Itulah betapa interaksi pemikiran ulama-ulama nusantara terdahulu sangat elok nan indah diserap. Teladan yang luar biasa. Mereka semua adalah orang-orang alim.

Bahkan Kiai Hasyim saat itu sudah punya pesantren besar, pimpinan organisasi besar, dan bergelar ulama besar Hadratussyaikh. Terhadap guru masih tawadu, terhadap sesama ahli ilmu masih menghargai, terhadap santrinya pun menyayangi, seperti kepada Kiai Mas Mansur. Walau di antara mereka terjadi perbedaan pendapat terhadap problematika. 
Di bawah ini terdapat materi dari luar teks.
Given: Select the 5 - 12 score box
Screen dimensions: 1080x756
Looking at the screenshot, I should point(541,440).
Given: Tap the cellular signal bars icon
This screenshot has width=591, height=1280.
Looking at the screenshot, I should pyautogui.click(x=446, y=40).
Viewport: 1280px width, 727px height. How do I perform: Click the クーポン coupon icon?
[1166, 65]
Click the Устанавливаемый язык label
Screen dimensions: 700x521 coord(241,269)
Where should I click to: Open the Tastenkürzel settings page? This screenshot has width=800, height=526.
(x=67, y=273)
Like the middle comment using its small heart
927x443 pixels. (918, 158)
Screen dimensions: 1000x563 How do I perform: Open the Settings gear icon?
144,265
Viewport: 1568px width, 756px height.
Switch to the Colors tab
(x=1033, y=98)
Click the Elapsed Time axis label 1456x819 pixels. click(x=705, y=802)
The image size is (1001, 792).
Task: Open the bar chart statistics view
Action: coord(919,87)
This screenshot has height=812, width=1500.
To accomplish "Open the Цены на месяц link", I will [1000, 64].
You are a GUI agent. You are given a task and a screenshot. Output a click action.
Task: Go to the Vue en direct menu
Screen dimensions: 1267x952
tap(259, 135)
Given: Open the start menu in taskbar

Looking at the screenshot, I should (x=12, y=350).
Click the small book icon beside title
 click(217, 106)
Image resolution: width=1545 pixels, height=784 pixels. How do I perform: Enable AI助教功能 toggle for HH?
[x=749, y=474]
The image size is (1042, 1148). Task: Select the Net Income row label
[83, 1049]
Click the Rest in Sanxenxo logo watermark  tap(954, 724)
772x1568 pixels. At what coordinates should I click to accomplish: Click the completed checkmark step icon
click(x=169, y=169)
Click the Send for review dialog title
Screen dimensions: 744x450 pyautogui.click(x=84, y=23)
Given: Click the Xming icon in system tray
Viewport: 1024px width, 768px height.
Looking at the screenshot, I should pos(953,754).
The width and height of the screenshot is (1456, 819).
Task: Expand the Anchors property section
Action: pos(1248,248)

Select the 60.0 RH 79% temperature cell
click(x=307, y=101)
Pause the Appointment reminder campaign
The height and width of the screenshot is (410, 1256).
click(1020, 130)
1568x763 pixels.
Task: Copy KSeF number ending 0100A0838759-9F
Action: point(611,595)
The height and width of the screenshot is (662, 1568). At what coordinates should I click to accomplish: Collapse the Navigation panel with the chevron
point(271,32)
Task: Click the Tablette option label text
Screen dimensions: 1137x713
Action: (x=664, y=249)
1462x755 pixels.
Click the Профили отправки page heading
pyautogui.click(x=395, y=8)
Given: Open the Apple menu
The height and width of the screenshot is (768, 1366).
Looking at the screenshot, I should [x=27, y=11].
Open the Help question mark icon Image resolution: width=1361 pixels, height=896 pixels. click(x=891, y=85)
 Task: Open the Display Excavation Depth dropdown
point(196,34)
Yang paling menarik memang perbedaan pendapat antara Kiai Hasyim dan Syaikh Ahmad Khatib al Minangkabawi. Interkasi guru murid ini sisi menariknya adalah keberanian murid mengutarakan pendapat, dan kemauan guru menjawab si murid.

Setelah guru menjawab, murid dengan penuh tawaduk menerima. Ini siklus keilmuan yang tidak bisa kita bantah hebatnya. Sekarang ini banyak orang berdebat tapi tidak punya etika, lempar kursi sampai ancam-ancaman membunuh. Rebutan roti tidak jelas. Kalau beliau-beliau kan, tidak rebutan apa-apa, tujuannya adalah kemaslahatan umat dan perngembangan ilmu pengetahuan. 

*Anggota Tim Pusat Kajian Pemikiran KH. Hasyim Asy’ari Tebuireng Jombang.